───── DATASET RECORDS ─────

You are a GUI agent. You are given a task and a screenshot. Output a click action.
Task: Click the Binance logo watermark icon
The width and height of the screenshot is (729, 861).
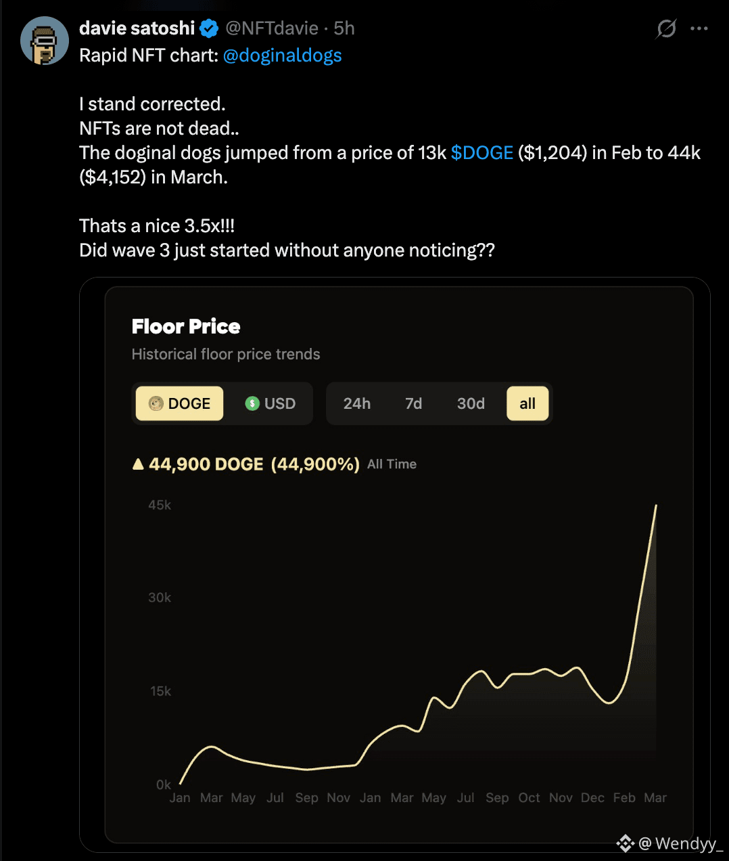625,843
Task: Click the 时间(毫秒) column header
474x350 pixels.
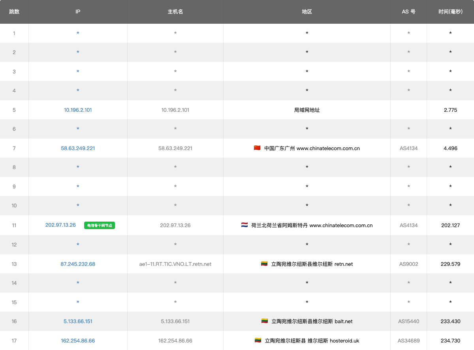Action: (450, 12)
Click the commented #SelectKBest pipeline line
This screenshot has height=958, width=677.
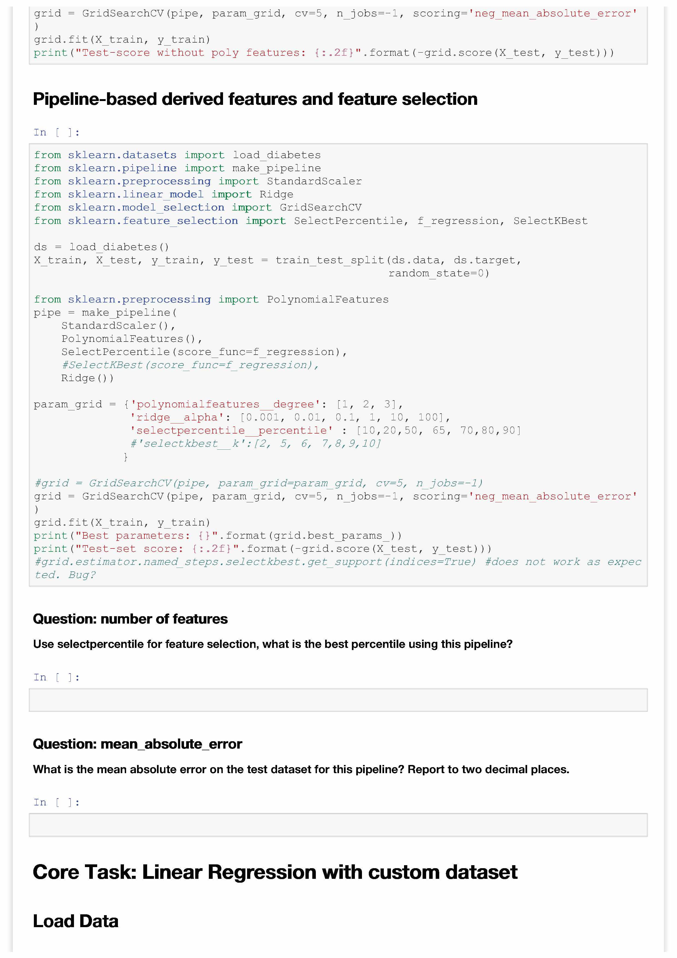coord(190,365)
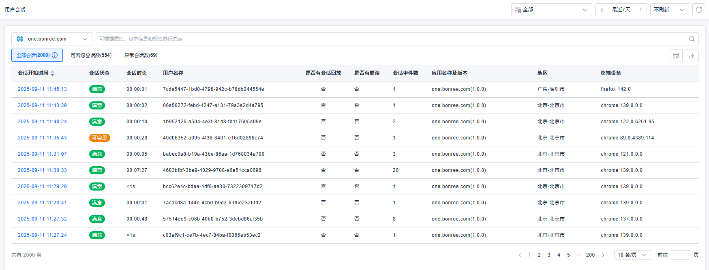Image resolution: width=709 pixels, height=270 pixels.
Task: Click the attribute filter search field
Action: coord(389,39)

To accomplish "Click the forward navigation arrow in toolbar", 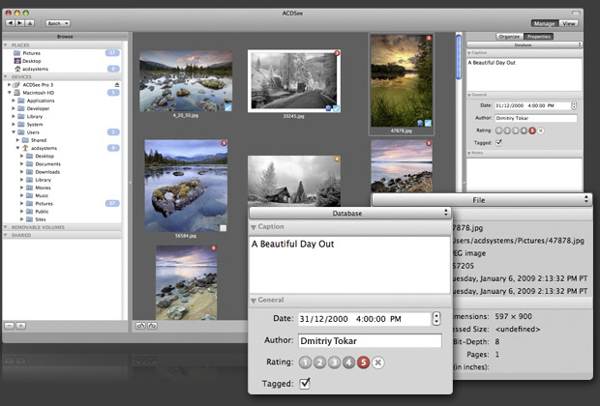I will click(17, 22).
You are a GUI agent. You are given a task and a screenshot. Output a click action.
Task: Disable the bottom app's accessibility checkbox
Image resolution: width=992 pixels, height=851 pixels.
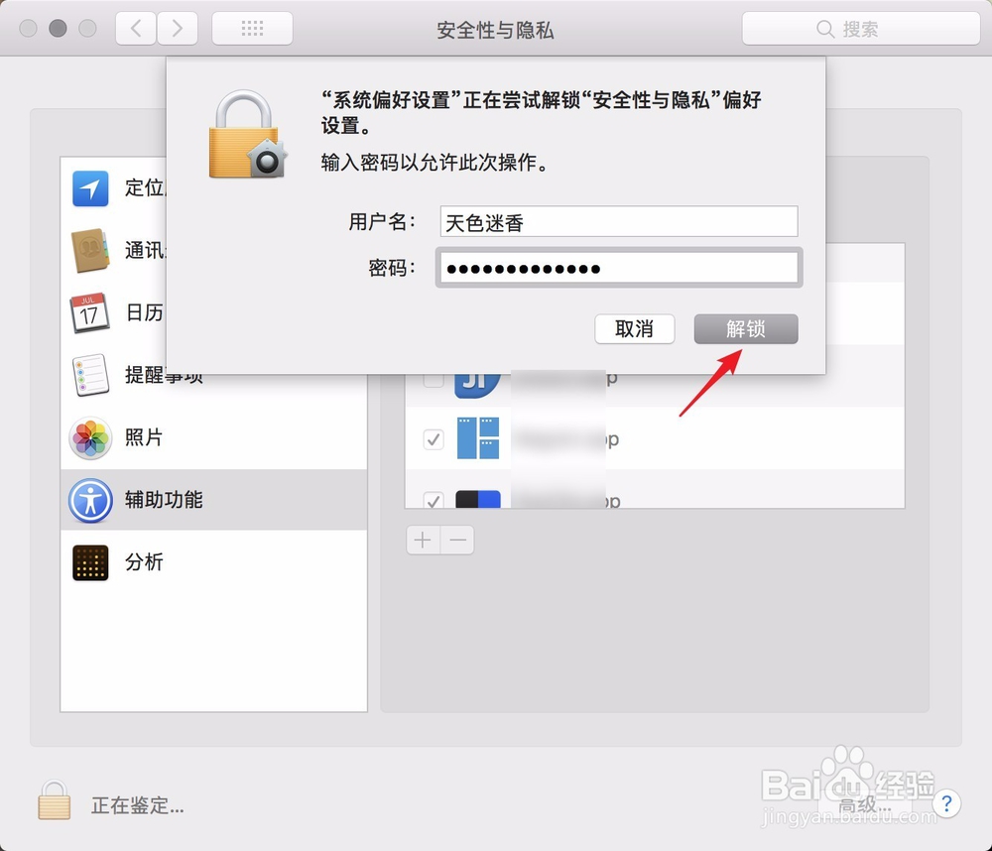pyautogui.click(x=434, y=501)
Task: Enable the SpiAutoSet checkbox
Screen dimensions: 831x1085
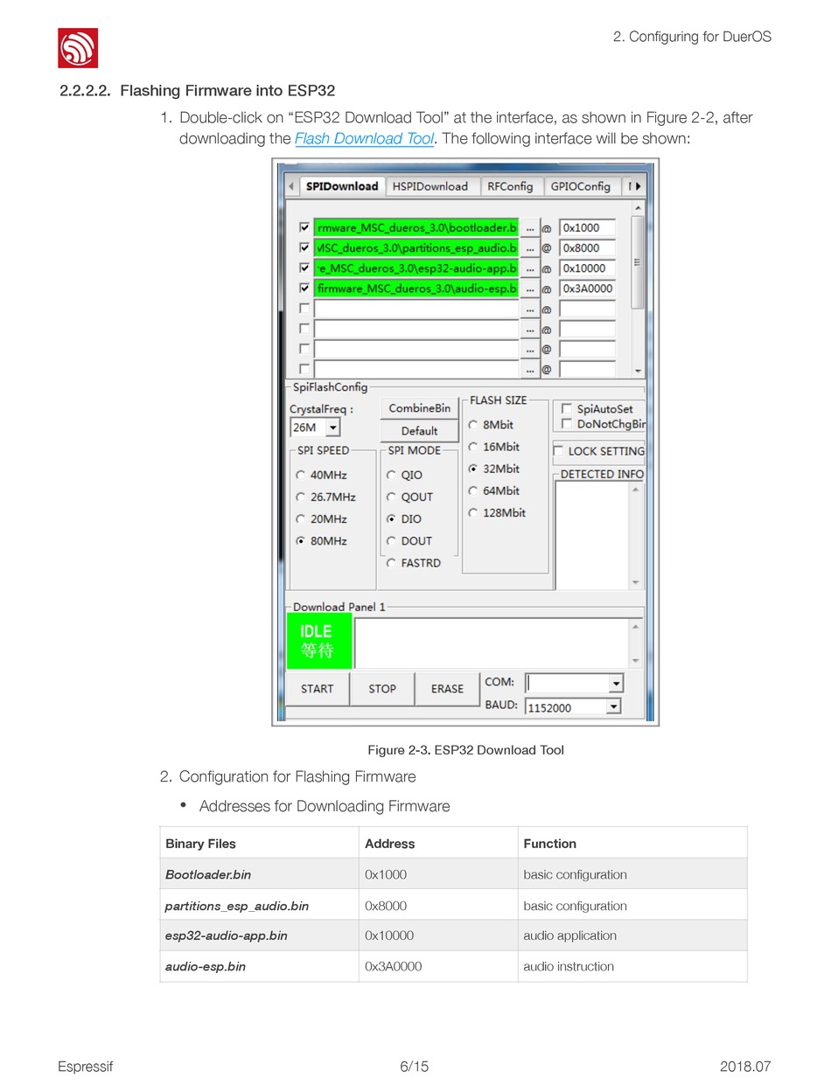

─────

=== WORK REQUIRED ===
Hand back the exact lines from the start of the entries to the line with "Click the commented", both ends kept and pictures left out.

=== ANSWER AREA ===
You are a GUI agent. You are given a task and a screenshot. Output a click action.
Task: Click the Binance logo watermark icon
The width and height of the screenshot is (729, 861).
625,843
Task: Click the 时间(毫秒) column header
474x350 pixels.
Action: (450, 12)
Click the commented #SelectKBest pipeline line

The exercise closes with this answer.